Scammers have been contacting taxpayers in California and Oregon lately telling them they owe money to the federal government. The taxpayer must pay immediately, the caller says, and only by wire transfer or temporary debit card. Saying no reportedly earns an aggressive response: The taxpayers are told they will be arrested or deported or will have their driver’s licenses suspended, among other threats.
According to the Treasury Inspector General for Tax Administration, an agency hotline has logged about 90,000 complaints over the last nine or 10 months. Worse, taxpayers have lost as much as $5 million from the hoaxes.
Anyone who receives this kind of call should remember a few important things.
First, the IRS will never call a taxpayer “out of the blue,” a TIGTA representative says. If the IRS needs to get in touch with a taxpayer for any reason, the first communication will be “official correspondence sent through the mail.” So, if you have not received something in writing from the IRS, hang up.

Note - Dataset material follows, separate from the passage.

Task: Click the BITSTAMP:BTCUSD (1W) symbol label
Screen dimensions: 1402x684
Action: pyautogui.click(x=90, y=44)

Second, if a taxpayer does owe money, the IRS will never demand immediate payment over the phone.
Third, the IRS will never ask for a specific payment method, much less ask for credit card or debit card information over the phone.
In some cases, complainants have said that the calls from the scammers were followed up with a call from “local police” threatening arrest. This is not how the IRS operates. A taxpayer will know in advance if the IRS is planning to file a lien or take any other action to resolve a tax debt.
The scammers are fairly sophisticated. They can spoof an official phone number; when the taxpayer looks at caller ID, it looks as if the IRS is calling. The scammers will use common names, give badge numbers and use background noise to convince their targets that they are calling from a call center.
Most unsettling, perhaps, is some scammers’ knowledge of the last four digits of the taxpayers Social Security number.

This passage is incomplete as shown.